En matière d’âge, le gouvernement semble ne plus évoquer la technique de « l’âge pivot », qui consiste à minorer la pension de ceux qui partent à l’âge plancher mais avant d’atteindre un âge-pivot plus élevé (le MEDEF plaide pour 64 ou 65 ans). Le dispositif évoqué désormais est celui d’un « coefficient majorant », autre nom de la surcote mise en place depuis 2004, avec toutefois des inconvénients patents : compte tenu de la faiblesse de la lutte contre la pénibilité en France, le dispositif ne profite guère qu’aux cadres et l’on devine qu’il comporte alors une part de gaspillage, puisque sont surtout sensibles aux encouragements à rester en activité ceux qui ont commencé à travailler tard et qui, au demeurant, peuvent affronter physiquement cette situation. Il est vrai qu’un régime par points (c’est l’un de ses « avantages ») peut plus aisément décourager les personnes de partir à l’âge plancher en sous-indexant la valeur de service du point…
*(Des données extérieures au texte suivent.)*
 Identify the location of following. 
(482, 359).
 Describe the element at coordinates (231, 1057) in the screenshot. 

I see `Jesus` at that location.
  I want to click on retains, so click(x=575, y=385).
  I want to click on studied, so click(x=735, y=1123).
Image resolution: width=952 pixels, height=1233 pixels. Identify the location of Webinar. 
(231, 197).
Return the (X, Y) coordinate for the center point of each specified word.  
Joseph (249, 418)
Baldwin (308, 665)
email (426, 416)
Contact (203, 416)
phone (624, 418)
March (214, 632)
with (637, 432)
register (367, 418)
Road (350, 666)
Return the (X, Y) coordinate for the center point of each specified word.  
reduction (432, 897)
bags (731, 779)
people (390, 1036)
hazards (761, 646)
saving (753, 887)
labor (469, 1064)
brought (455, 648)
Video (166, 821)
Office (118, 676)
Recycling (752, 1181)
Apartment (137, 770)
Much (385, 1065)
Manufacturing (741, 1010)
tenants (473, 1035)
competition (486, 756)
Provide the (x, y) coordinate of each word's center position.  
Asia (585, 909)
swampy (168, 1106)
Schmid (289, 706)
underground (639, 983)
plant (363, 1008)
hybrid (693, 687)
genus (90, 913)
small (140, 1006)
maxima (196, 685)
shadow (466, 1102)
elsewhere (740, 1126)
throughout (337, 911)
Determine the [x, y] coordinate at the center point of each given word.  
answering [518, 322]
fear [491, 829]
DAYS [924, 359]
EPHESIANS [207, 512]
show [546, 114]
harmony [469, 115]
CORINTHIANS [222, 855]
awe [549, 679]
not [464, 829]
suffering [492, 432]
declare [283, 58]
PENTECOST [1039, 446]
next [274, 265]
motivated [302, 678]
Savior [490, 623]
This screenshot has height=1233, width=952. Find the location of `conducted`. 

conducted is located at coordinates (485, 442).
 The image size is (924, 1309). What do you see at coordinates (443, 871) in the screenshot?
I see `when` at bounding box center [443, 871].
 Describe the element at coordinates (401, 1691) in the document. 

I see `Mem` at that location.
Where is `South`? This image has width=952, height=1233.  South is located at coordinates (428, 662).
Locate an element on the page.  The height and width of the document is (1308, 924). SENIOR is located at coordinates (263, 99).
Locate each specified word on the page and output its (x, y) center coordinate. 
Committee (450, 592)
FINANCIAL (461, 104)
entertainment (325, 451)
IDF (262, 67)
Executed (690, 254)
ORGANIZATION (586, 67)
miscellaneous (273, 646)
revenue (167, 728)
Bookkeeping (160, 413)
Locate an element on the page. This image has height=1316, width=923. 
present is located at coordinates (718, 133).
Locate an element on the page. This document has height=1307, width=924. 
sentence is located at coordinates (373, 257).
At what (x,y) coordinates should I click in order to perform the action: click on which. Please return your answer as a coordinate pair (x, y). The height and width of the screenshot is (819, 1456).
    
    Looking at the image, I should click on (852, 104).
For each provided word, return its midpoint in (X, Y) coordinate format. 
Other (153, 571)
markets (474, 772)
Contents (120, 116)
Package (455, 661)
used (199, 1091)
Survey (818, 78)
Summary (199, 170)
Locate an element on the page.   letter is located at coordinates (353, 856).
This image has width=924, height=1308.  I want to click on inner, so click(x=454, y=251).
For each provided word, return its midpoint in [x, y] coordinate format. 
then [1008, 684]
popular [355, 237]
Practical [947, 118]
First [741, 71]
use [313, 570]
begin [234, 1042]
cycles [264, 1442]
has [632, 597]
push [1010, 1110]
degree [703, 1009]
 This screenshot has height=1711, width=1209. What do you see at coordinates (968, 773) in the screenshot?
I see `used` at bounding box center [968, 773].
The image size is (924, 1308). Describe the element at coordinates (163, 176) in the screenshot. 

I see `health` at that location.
Quoi qu’il en soit, les choix sur l’âge ne devraient pas être effectués seuls : ils sont inextricablement liés d’une part à la lutte contre la pénibilité dans les entreprises (plus importante que la seule compensation de la pénibilité dans les avantages de retraite), d’autre part à l’âge auquel un dispositif atteint un équilibre financier jugé raisonnable.  S’agissant du second point, l’on ne peut que noter que l’âge moyen de départ effectif corrigé des départs anticipés dépasse 63 ans en 2018 au régime général mais est plus faible dans les autres régimes. Quel sera le point d’équilibre avec un autre régime de droits ? C’est une question aujourd’hui sans réponse connue. Pour ce qui concerne la pénibilité, on connaît la grande indifférence des pouvoirs publics actuels à l’égard de ce risque social, eux qui ont, en 2017, réduit les facteurs de pénibilité susceptibles de faire l’objet d’un plan de prévention et d’ouvrir droit à compensation sur les droits à retraite. Il est significatif qu’un récente étude commandée à France-stratégie sur l’emploi des seniors[4], tout en reconnaissant à leur pleine valeur l’importance des conditions de travail dans la volonté de rester en emploi, ne propose strictement rien. Renvoyons au colloque du COR sur le vieillissement actif pour savoir ce qu’il faudrait faire…[5].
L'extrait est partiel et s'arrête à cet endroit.